### TASK BRIEF
All that is wanted is the exact lines from the one with "Maintenance & Diagnostics (39, 2170)" through the last line of the entries, with both ends kept and every picture left out.
====== DATA EXTRACTS ======
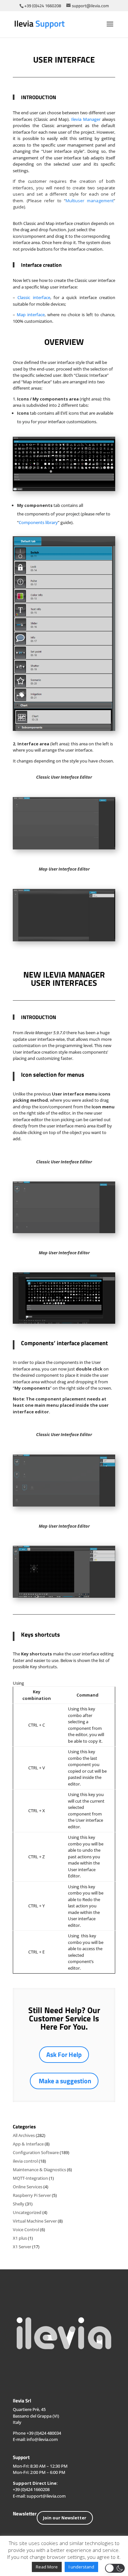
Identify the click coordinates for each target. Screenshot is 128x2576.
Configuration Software (36, 2152)
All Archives (24, 2135)
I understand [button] (81, 2567)
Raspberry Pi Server (32, 2195)
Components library (38, 522)
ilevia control (25, 2161)
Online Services (27, 2187)
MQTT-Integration (30, 2178)
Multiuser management (90, 201)
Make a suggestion (65, 2081)
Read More (47, 2567)
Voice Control (26, 2229)
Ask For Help (64, 2054)
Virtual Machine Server (35, 2221)
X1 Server (22, 2247)
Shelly (18, 2204)
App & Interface (28, 2144)
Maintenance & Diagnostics (39, 2170)
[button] (115, 2568)
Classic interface (33, 297)
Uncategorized (27, 2212)
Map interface (31, 315)
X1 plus (20, 2238)
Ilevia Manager (85, 119)
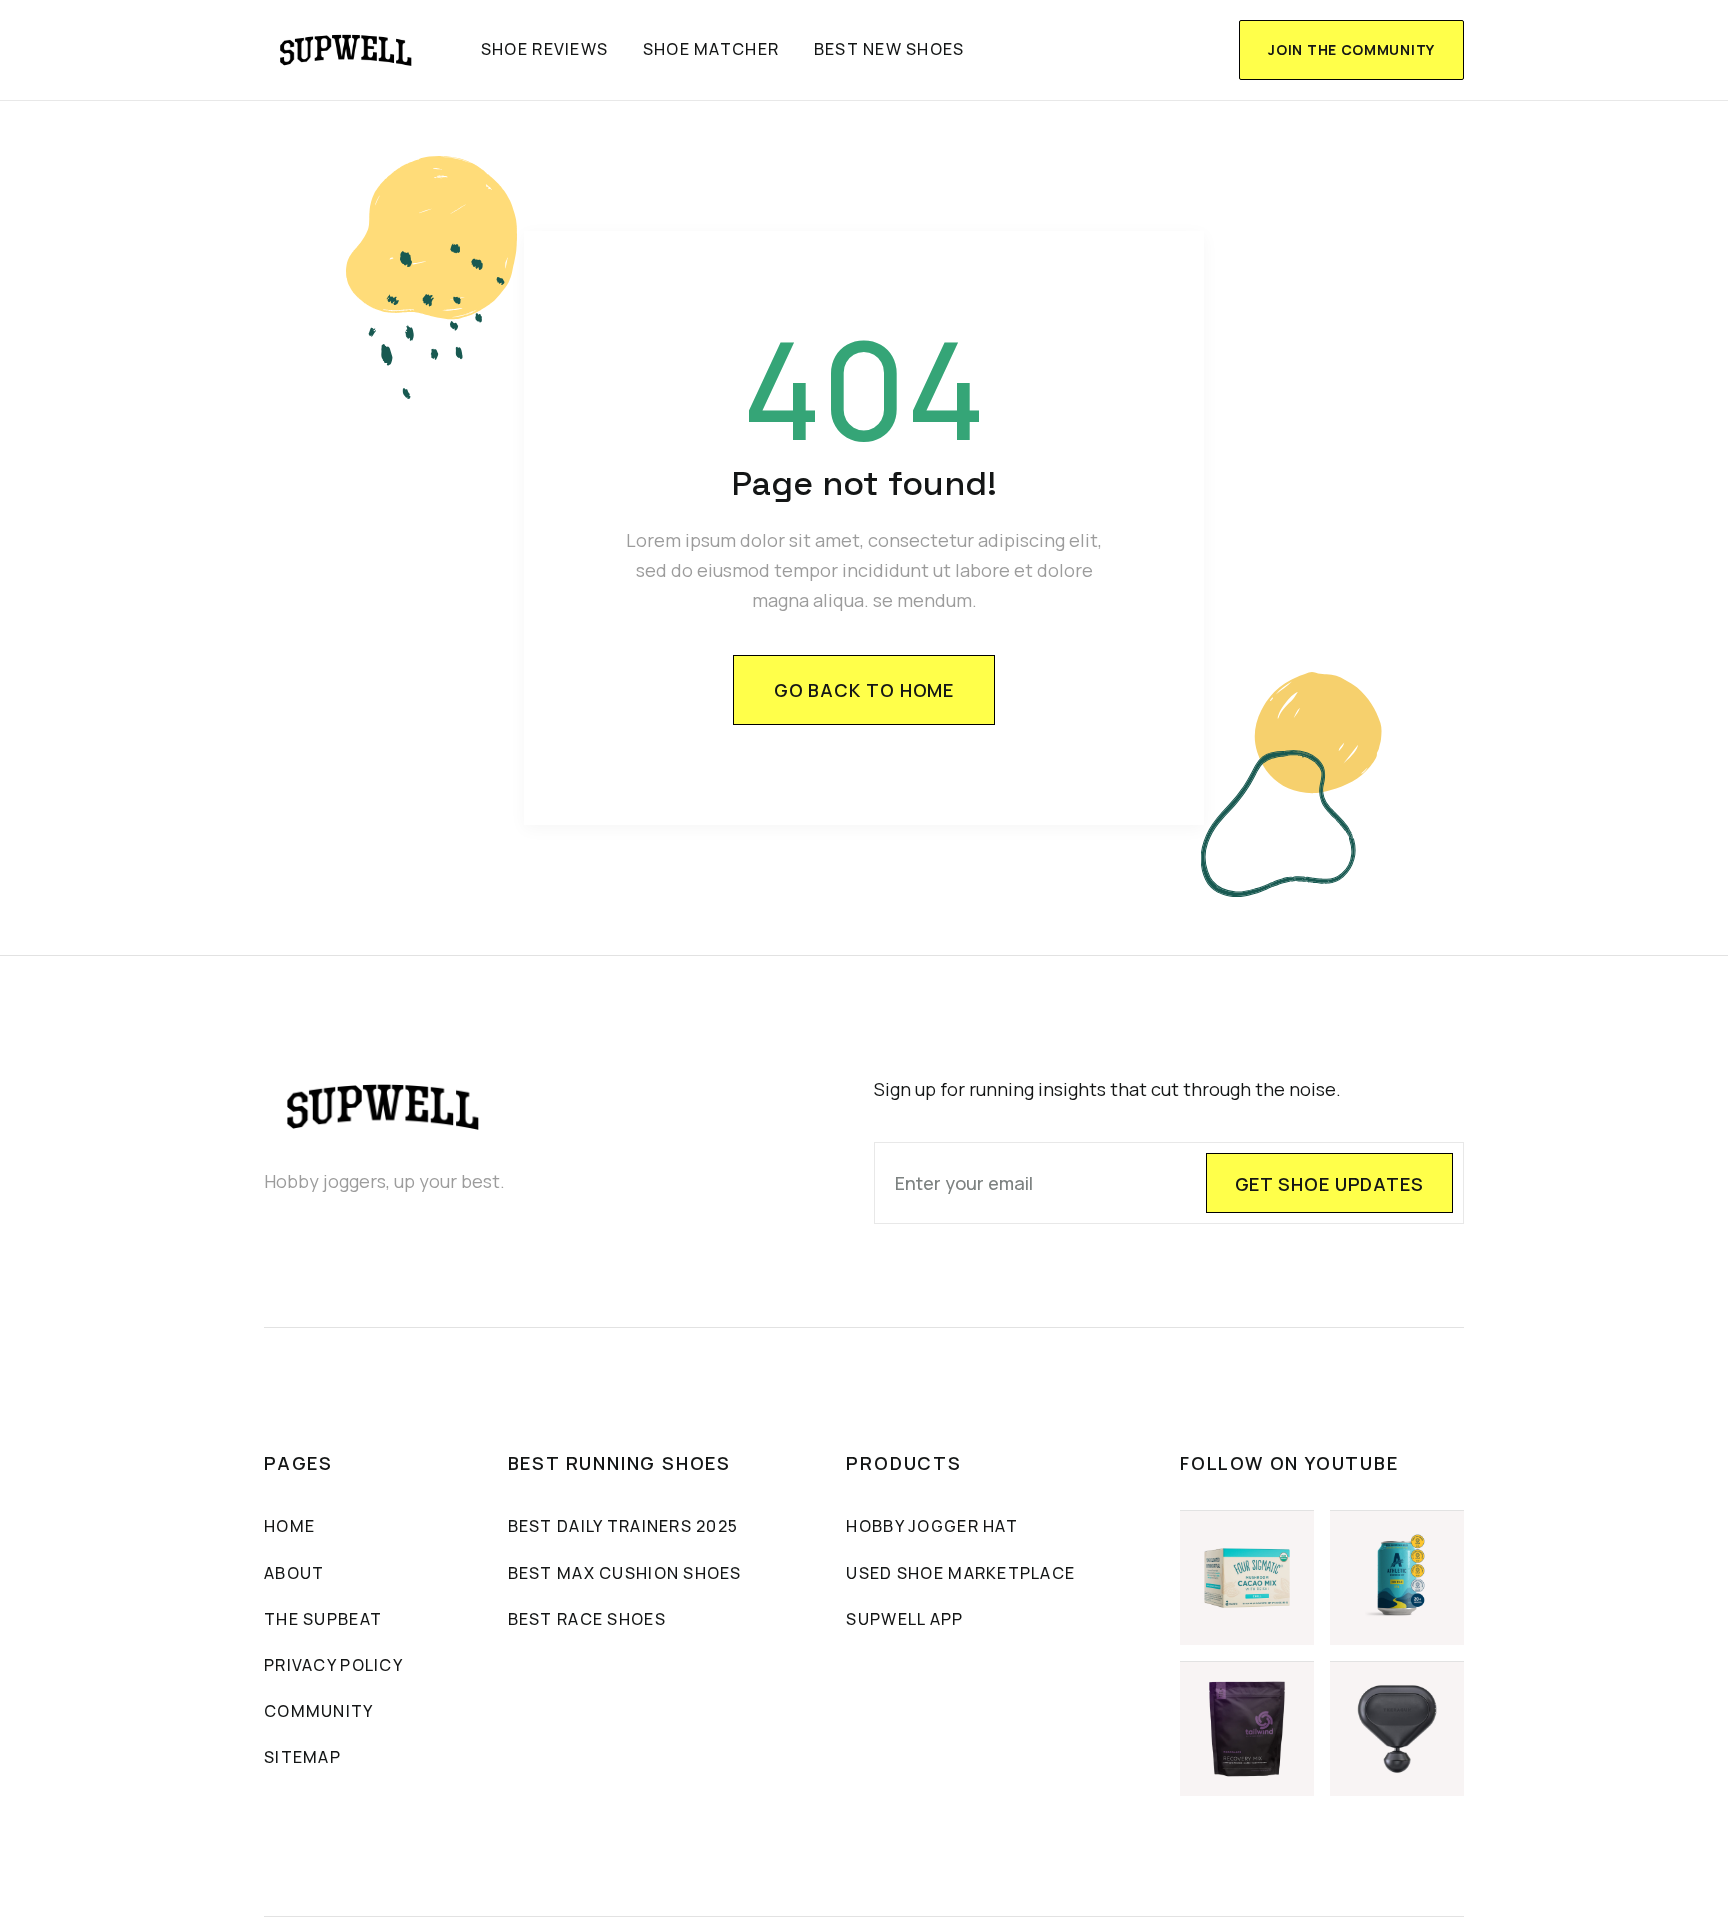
======
### REPLY
Maintenance & Diagnostics (39, 2170)
[button] (115, 2568)
Classic interface (33, 297)
Uncategorized (27, 2212)
Map interface (31, 315)
X1 plus (20, 2238)
Ilevia Manager (85, 119)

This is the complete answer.